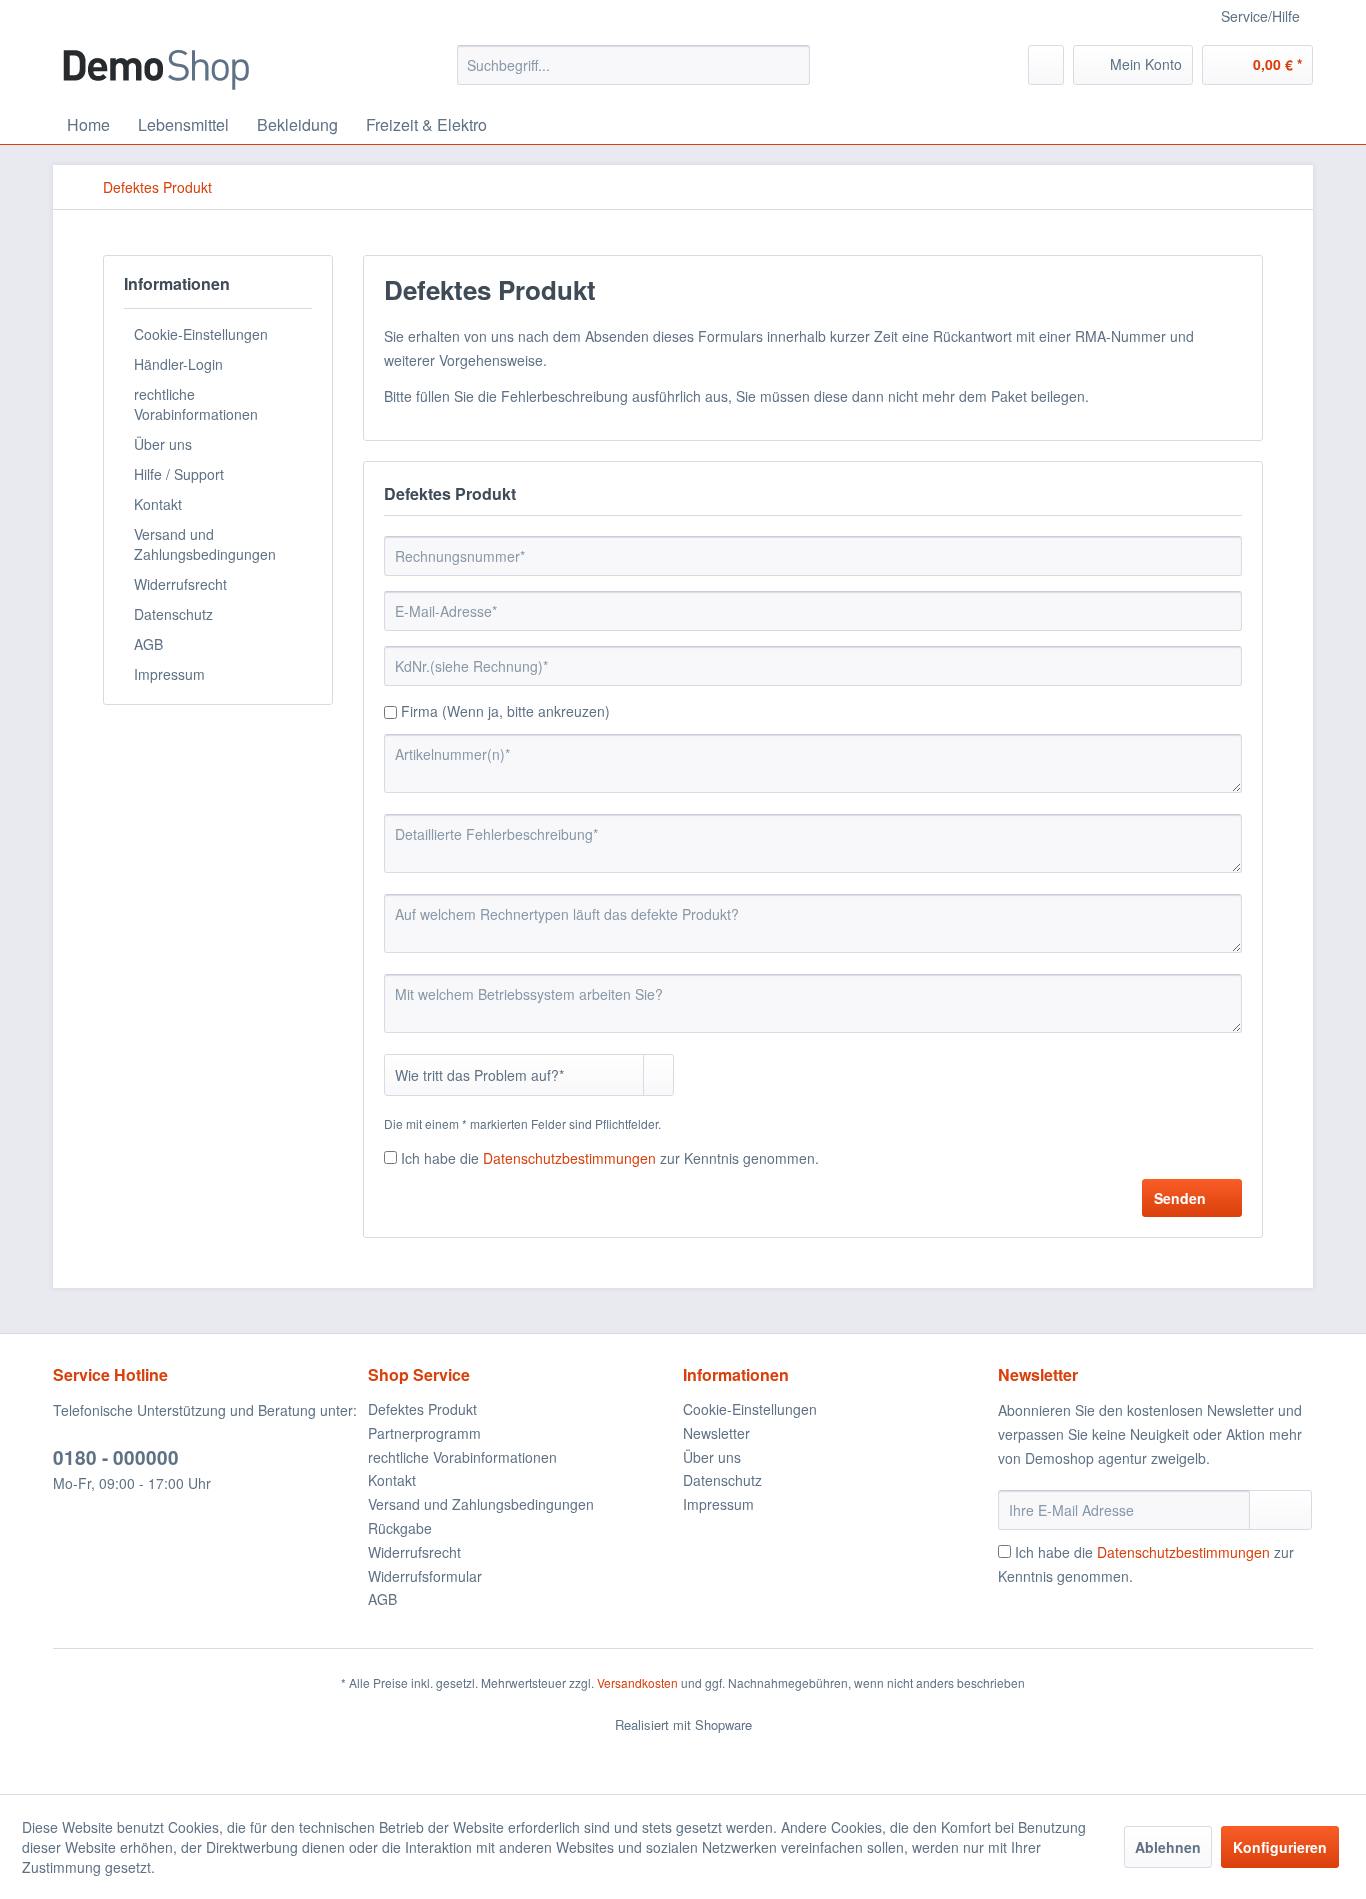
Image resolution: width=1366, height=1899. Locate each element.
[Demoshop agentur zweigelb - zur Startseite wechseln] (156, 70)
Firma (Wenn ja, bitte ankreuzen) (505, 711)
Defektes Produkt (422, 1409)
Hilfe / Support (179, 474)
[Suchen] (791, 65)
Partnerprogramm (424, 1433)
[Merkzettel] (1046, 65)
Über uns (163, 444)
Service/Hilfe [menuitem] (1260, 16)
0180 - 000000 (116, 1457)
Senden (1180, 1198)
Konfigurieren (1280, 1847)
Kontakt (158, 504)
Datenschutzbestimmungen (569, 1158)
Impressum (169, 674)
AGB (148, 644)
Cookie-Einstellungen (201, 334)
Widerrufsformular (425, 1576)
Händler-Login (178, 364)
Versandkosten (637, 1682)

....

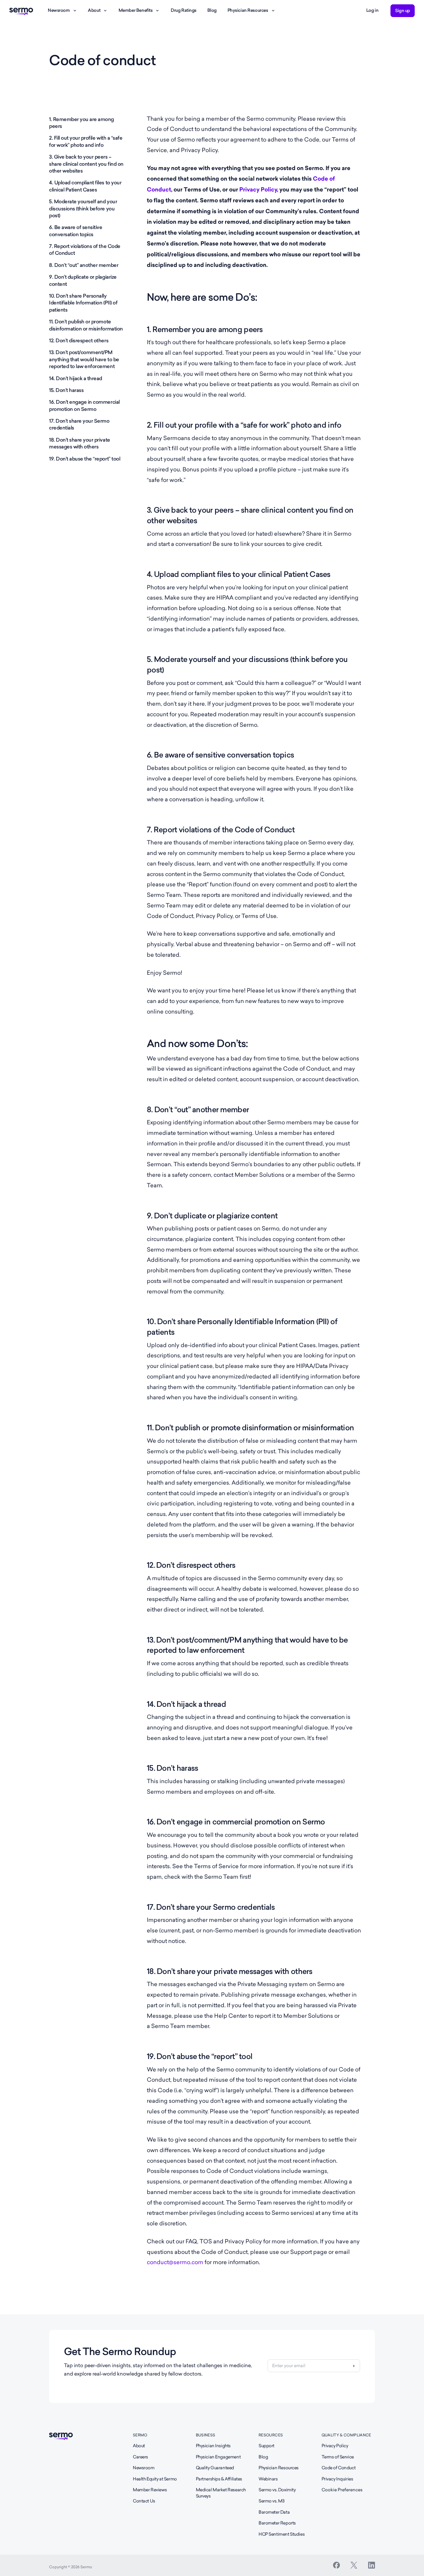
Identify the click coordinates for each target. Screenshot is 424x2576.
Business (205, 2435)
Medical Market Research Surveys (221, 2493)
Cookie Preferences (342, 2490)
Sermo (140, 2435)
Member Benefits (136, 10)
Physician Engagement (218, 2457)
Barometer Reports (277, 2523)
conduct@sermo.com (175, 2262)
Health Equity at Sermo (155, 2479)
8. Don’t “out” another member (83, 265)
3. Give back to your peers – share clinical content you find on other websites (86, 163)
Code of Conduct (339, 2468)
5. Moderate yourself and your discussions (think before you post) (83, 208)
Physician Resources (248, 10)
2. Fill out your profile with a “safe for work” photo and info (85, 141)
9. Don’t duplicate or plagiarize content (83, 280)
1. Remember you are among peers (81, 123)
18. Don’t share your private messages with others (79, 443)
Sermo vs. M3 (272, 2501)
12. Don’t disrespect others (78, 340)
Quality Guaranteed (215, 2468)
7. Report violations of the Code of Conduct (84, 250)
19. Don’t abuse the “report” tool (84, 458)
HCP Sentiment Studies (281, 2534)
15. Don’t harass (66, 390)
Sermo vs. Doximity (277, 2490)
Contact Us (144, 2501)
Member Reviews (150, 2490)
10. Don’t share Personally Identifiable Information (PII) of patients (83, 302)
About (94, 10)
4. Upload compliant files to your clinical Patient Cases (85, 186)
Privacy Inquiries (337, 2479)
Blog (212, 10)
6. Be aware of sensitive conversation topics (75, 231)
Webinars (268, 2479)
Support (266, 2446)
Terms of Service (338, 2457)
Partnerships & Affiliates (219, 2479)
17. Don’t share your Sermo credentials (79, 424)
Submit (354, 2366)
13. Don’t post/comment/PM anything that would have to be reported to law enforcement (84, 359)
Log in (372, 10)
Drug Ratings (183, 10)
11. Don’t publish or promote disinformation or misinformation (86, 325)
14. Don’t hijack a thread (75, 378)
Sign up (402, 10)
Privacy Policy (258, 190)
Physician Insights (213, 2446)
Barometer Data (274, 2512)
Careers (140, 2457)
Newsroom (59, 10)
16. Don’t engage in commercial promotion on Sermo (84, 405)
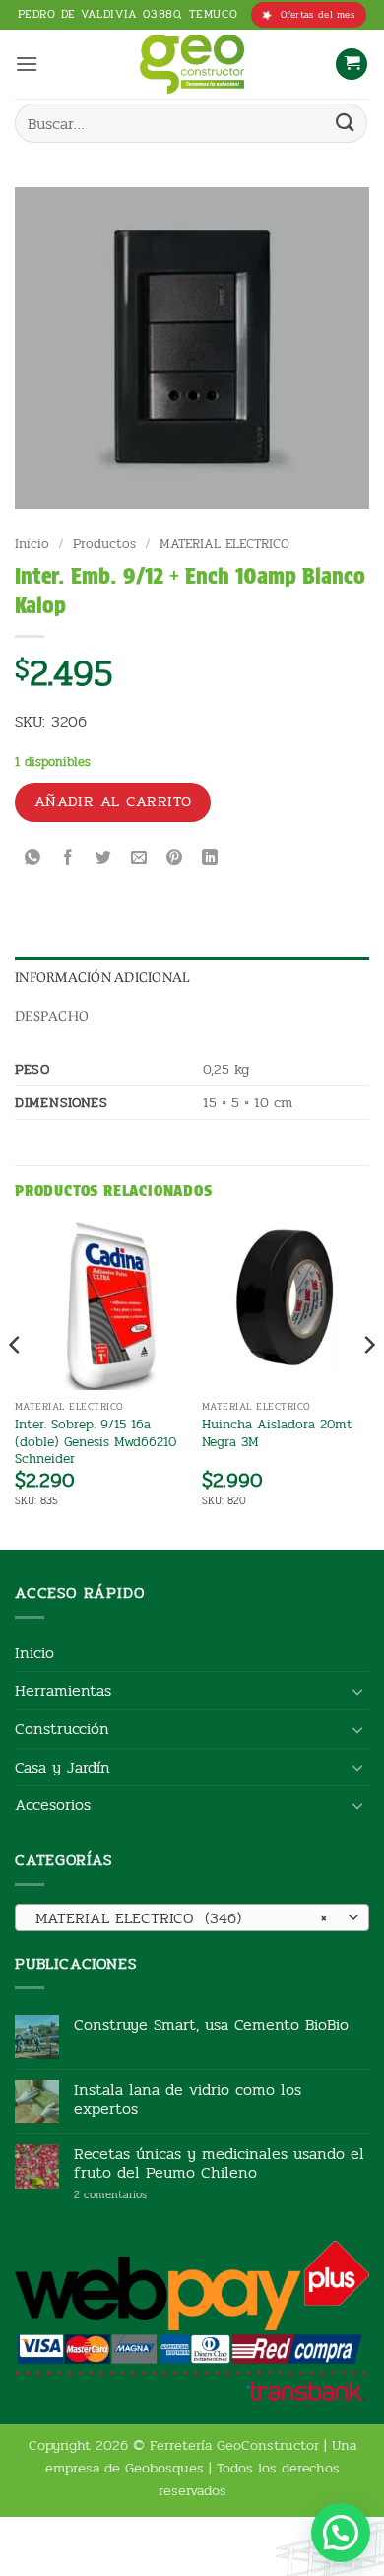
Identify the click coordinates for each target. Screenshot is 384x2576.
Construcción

....

• [What the exercise asks]: Write out exactly the lines that fall from the line with "HCP Sentiment Studies (281, 2534)" to the line with "Submit (354, 2366)" in the records above, keeping both ends.

• [Answer to this task]:
HCP Sentiment Studies (281, 2534)
15. Don’t harass (66, 390)
Sermo vs. Doximity (277, 2490)
Contact Us (144, 2501)
Member Reviews (150, 2490)
10. Don’t share Personally Identifiable Information (PII) of patients (83, 302)
About (94, 10)
4. Upload compliant files to your clinical Patient Cases (85, 186)
Privacy Inquiries (337, 2479)
Blog (212, 10)
6. Be aware of sensitive conversation topics (75, 231)
Webinars (268, 2479)
Support (266, 2446)
Terms of Service (338, 2457)
Partnerships & Affiliates (219, 2479)
17. Don’t share your Sermo credentials (79, 424)
Submit (354, 2366)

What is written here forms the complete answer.